Pixel coordinate grounding data:

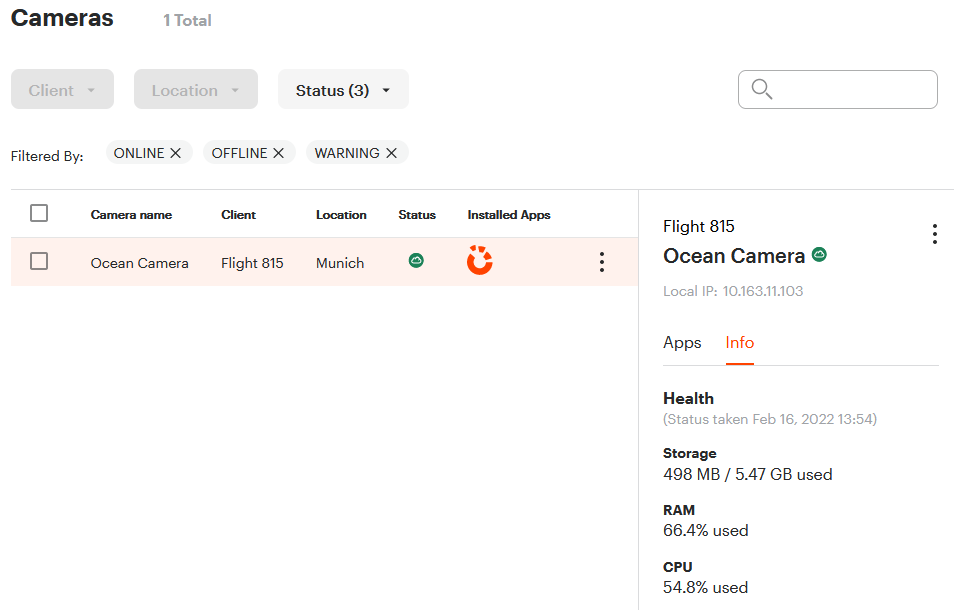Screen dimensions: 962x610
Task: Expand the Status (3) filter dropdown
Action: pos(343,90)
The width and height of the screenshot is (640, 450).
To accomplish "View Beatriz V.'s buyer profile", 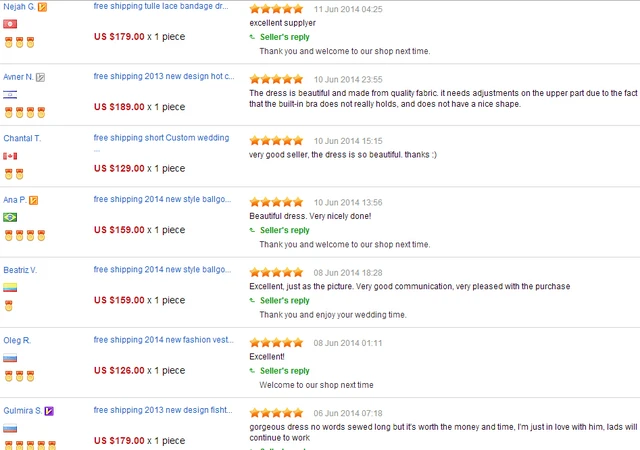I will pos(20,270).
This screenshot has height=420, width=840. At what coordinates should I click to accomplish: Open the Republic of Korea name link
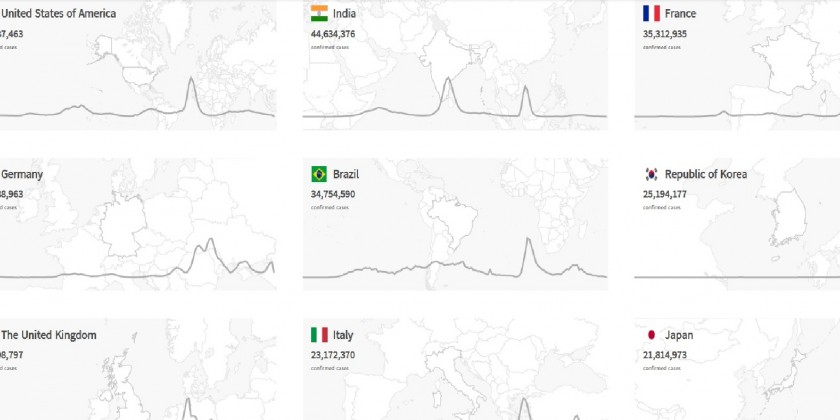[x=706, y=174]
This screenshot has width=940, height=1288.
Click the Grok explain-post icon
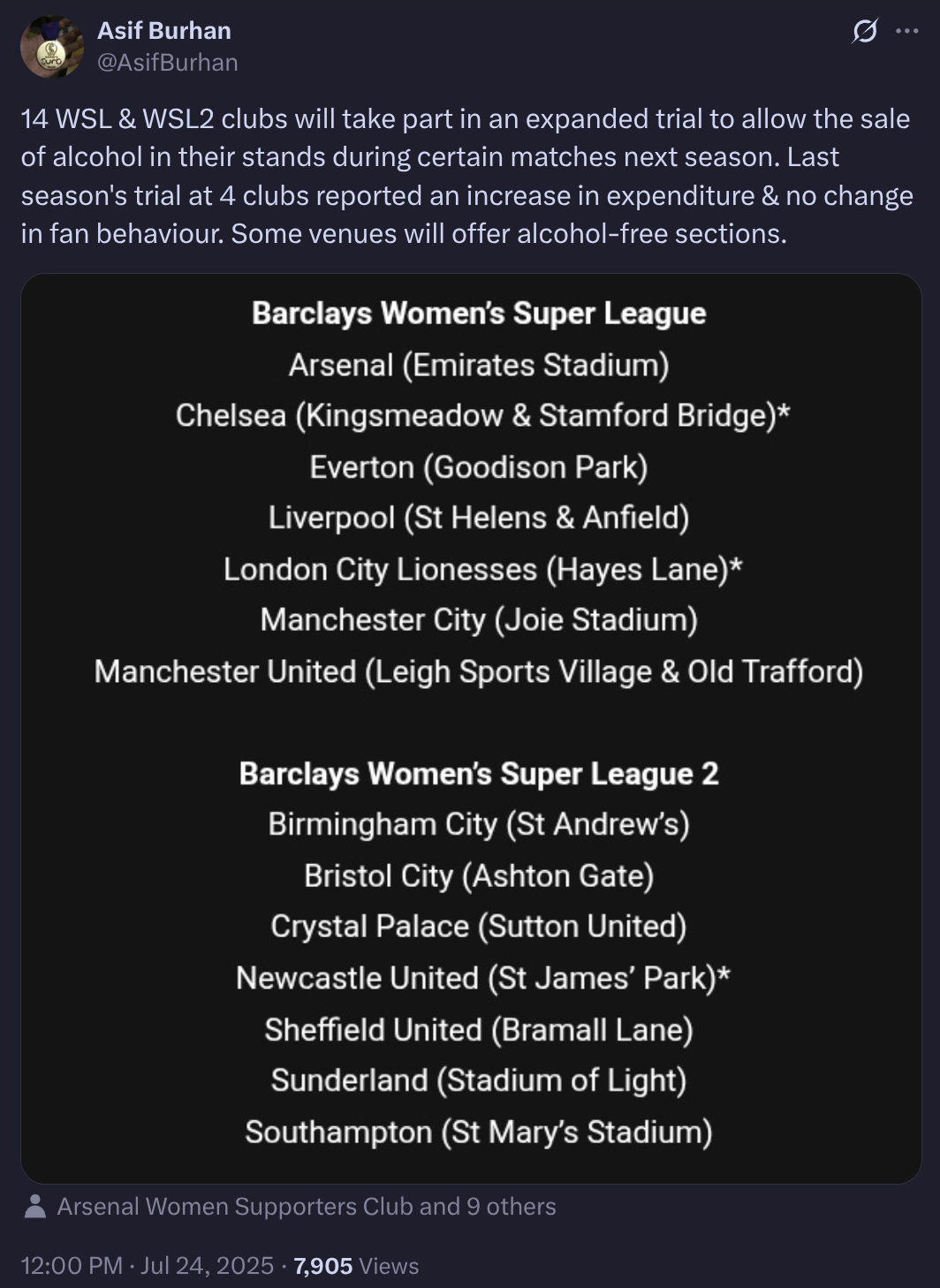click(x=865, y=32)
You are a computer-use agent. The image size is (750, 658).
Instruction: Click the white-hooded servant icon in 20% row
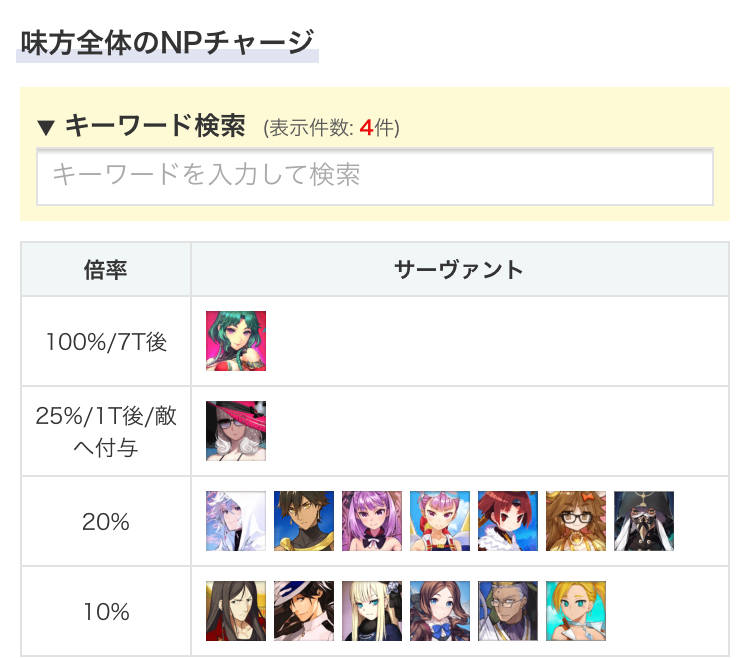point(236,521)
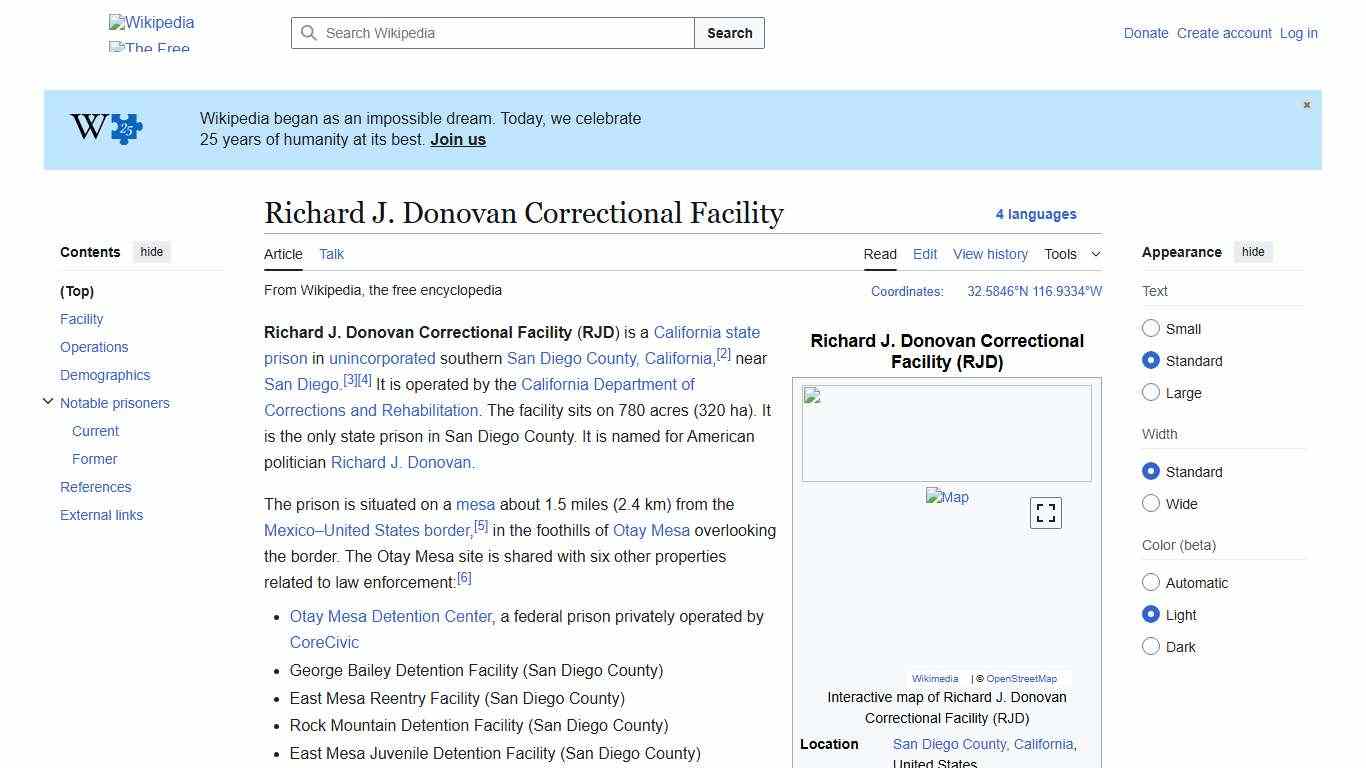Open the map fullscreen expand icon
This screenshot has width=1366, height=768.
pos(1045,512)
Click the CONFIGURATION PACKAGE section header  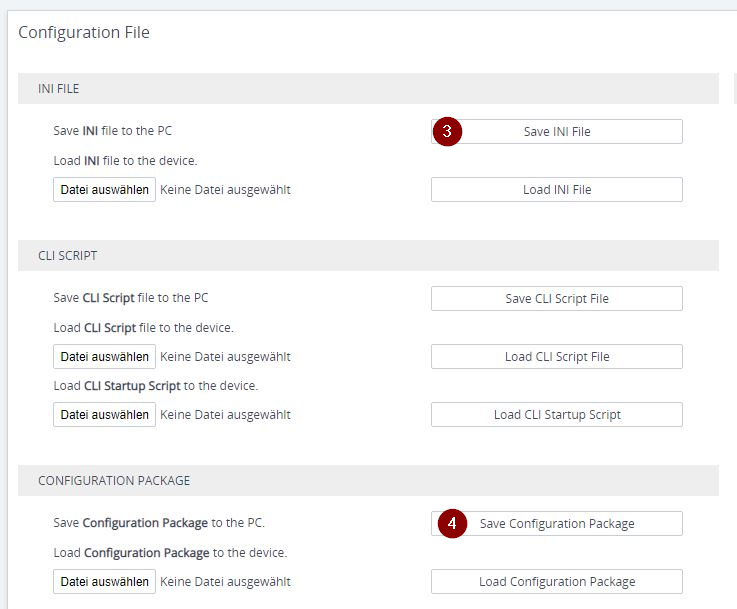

#### [Action item]
Repeat exactly the lines from the one containing "Instruction: Click the" to the last line of the records above, including both, and leave out any pictures.

#### [Task output]
Instruction: Click the white-hooded servant icon in 20% row
point(236,521)
Open the map fullscreen expand icon
This screenshot has width=1366, height=768.
pos(1045,512)
Click the CONFIGURATION PACKAGE section header  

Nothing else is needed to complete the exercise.